» **Document segment**
---*---

By Ed Mendel.
Vallejo was the first of three cities that did not cut their largest debt, pensions, while in bankruptcy. Now eight years after emerging from bankruptcy, the old port city has a new forecast showing its continuing budget problem is bigger than expected.
After a decade of bare-bones budgets and voter approval of a permanent 3/4-cent sales tax increase, the city is still short staffed, with deteriorating streets and perhaps some lingering shadow from post-bankruptcy publicity about rising crime rates.
But Vallejo also is located in a part of the booming San Francisco Bay area ranked last year as one of the 10 hottest real estate areas in the nation. And there are promising plans for further development of the waterfront and the former Mare Island Naval Shipyard.
Since filing for bankruptcy in May 2008, a chastened city council has managed forecasts of five-year budget deficits, while preparing for the next downturn by building a $4.6 million surplus and a $21 million reserve at the end of the fiscal year last June.
“This council has seen the impact of bankruptcy, and it was not pretty for the city of Vallejo,” said Mayor Bob Sampayan. “I can speak for all of us. We have all vowed that will never happen again.”
The mayor made the remark last month after the city council received a new budget forecast from a national consulting firm with many California clients, Management Partners, which helped lead Stockton and San Bernardino out of bankruptcy.
A deep look at revenue and spending data found that Vallejo’s general fund of $107 million this fiscal year, up from $85.8 million when bankruptcy was filed, is on a path to have a deficit of $28 million in 2027 and $90 million in 2037.
“These outcomes wouldn’t happen because you would take corrective action to reverse it,” Robert Leland of Management Partners told the council. (See forecast here on video of Dec. 18 council meeting)
The mayor, a CalPERS retiree who said the soaring pension costs are “scary,” was concerned after a first glance that the new forecast assumed the city would not hire more staff, meaning the projected shortfall could be larger.
“We are so down on employees that we don’t have a choice as to whether or not we should or should not hire,” Sampayan said. “The bottom line is we need to hire.”

---*---

» **Brief a**
Present the listing lines as a numbered list, beginning at the line that contains "Where should I click to: Click the Chart" and stopping after the line that contains "pos(629,198)". Omit any blank lines.
The listing below has no connection to the article on Vallejo's budget outlook.

[Word and item position data]
---*---

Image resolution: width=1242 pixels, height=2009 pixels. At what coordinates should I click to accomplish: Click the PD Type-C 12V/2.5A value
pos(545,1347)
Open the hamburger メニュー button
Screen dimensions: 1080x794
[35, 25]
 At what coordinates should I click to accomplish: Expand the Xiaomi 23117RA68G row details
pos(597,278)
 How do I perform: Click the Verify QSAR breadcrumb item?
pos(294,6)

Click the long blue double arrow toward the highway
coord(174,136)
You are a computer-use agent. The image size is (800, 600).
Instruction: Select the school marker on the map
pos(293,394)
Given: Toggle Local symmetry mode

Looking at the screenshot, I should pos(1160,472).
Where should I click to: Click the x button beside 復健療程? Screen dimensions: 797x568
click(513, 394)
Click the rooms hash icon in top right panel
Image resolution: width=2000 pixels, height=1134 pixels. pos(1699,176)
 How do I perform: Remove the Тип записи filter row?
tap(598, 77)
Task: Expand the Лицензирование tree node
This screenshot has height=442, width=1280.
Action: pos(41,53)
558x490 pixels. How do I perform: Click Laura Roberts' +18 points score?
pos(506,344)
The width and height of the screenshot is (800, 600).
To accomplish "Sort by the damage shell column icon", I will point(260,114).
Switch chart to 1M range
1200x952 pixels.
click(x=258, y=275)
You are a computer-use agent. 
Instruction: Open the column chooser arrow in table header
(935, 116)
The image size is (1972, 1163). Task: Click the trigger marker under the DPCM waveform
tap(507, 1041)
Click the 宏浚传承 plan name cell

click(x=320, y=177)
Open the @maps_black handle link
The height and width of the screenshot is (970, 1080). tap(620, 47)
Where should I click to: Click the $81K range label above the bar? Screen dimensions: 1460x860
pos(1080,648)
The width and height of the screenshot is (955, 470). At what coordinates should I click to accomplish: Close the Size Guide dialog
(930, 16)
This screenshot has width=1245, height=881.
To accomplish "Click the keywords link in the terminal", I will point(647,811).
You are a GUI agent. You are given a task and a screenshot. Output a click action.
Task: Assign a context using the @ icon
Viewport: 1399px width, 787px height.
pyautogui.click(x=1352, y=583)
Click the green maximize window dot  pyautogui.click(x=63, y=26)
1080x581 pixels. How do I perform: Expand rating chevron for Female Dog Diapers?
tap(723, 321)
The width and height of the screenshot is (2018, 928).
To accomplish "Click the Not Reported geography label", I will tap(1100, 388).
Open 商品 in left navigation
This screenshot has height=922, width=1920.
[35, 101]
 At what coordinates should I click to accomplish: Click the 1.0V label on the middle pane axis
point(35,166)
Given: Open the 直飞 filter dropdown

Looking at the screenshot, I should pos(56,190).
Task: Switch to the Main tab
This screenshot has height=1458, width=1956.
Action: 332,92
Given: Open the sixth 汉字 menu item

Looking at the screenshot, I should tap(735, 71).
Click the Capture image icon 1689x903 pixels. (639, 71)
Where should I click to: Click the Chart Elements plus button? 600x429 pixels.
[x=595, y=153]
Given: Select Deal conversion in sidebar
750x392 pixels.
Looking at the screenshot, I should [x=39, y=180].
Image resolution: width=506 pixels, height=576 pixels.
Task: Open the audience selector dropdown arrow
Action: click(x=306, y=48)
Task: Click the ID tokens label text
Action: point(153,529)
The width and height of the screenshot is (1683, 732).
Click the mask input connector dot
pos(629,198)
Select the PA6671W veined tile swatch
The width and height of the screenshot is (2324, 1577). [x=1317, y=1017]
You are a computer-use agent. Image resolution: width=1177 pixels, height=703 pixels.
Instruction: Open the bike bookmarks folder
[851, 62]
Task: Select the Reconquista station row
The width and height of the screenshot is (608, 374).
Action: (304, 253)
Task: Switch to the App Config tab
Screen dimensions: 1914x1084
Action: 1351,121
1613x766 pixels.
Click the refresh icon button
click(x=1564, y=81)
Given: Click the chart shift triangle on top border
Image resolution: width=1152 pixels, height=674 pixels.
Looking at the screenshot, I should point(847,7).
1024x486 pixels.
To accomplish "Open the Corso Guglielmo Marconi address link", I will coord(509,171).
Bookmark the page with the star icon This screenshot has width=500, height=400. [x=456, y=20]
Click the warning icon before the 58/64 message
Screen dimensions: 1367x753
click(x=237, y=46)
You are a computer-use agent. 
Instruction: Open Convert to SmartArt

---*---

» **Brief b**
Continue the article on Vallejo's budget outlook with the next few paragraphs, picking up after its final sentence.

» **Written answer a**
1. Where should I click to: Click the Chart Elements plus button? 600x429 pixels.
2. [x=595, y=153]
3. Given: Select Deal conversion in sidebar
4. 750x392 pixels.
5. Looking at the screenshot, I should [x=39, y=180].
6. Image resolution: width=506 pixels, height=576 pixels.
7. Task: Open the audience selector dropdown arrow
8. Action: click(x=306, y=48)
9. Task: Click the ID tokens label text
10. Action: point(153,529)
11. The width and height of the screenshot is (1683, 732).
12. Click the mask input connector dot
13. pos(629,198)

» **Written answer b**
Increases in staff over the last eight years averaged 14 a year, said the new forecast. But from its peak, staff also is down 14 percent or 68 full-time equivalents. The high was 497 in 2001, the bottom 317 in 2010, and the current number is 429.
One of the most expensive positions, sworn police officer, is currently at 122, down from 146 in fiscal 2007-08. In the current budget, the average police salary is $118,946 with an additional $81,146 pension payment. With all costs (see chart at bottom) the total is $291,152.
Vallejo has taken two steps to reduce pension costs. An extra $6.5 million payment was made to CalPERS in fiscal 2013-14. Two years ago a $1 million payment was made to a new trust that sets aside money to help pay future pension costs.
And yet, Vallejo’s police and firefighter pension rate is among the top two dozen listed by CalPERS. It was 28.1 percent of pay in 2008, more than doubled to 68 percent of pay this fiscal year, increases to 78 percent in July, and in 2024 is an estimated 90 percent of pay.
Vallejo general fund spending on pensions was similar to the 11 percent average among California cities last fiscal year found by a Bartel actuaries study. But Vallejo spending is projected to reach 20 percent by 2024, more than the Bartel average of 16 percent.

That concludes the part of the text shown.